Selection
--- --- ---

I really liked this Article / explanation. I am curious to put my hands on the raw data, as statistics and crunching numbers is what I do for living. Do you any idea how I can get acces to the raw data? Would be interesting if they made the typical amateur mistake of applaying Normal distribution statistics on non Normal distributed data. That alone can give 20 per cent error.
A K (Ajoy) - Nonsense! There is no 'random' data illustrated in the charts I referenced - it has all been produced by measured indicators of processes used to detect particles. That data is being used to relate the process detecting extracted protons to the expected probability of detecting neutrinos, whose detection is also charted. The purpose of charting data is to enable its visualization and the potential identification of patterns within the data that has not be previously analyzed.
In the Fig. 11 chart in the official OPERA report, the data points representing neutrino detections generally alternate by nearly 20 "Events.150 ns". Such a pattern can be generally described as an 'oscillation'.
The more general initial pattern of an initial increasing volume of events occurs over roughly the first half of each extraction. Fortunately, this pattern should be apparent to most reasonably intelligent people who view the chart without mathematically analyzing the data to quantify a trend line of some specific slope.

--- --- ---

Information shown
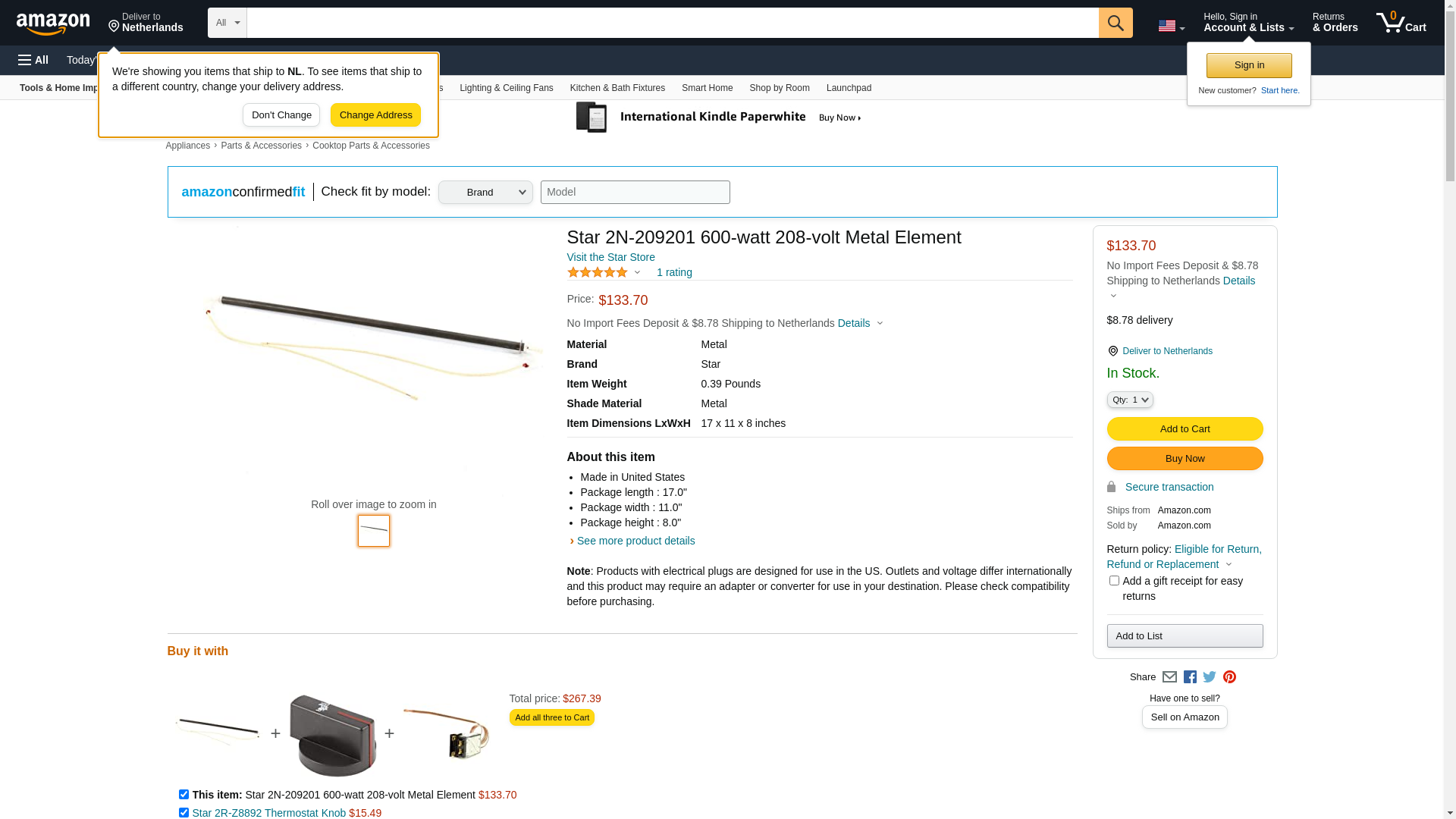Click the Add to Cart button
The width and height of the screenshot is (1456, 819).
click(x=1185, y=429)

--- --- ---

Exercise objective
Return the passage of the neutrino data discussion from "The more general" up to and including "some specific slope.", copied word for word. The listing has no connection to the discussion of the neutrino data.

Result of the task
The more general initial pattern of an initial increasing volume of events occurs over roughly the first half of each extraction. Fortunately, this pattern should be apparent to most reasonably intelligent people who view the chart without mathematically analyzing the data to quantify a trend line of some specific slope.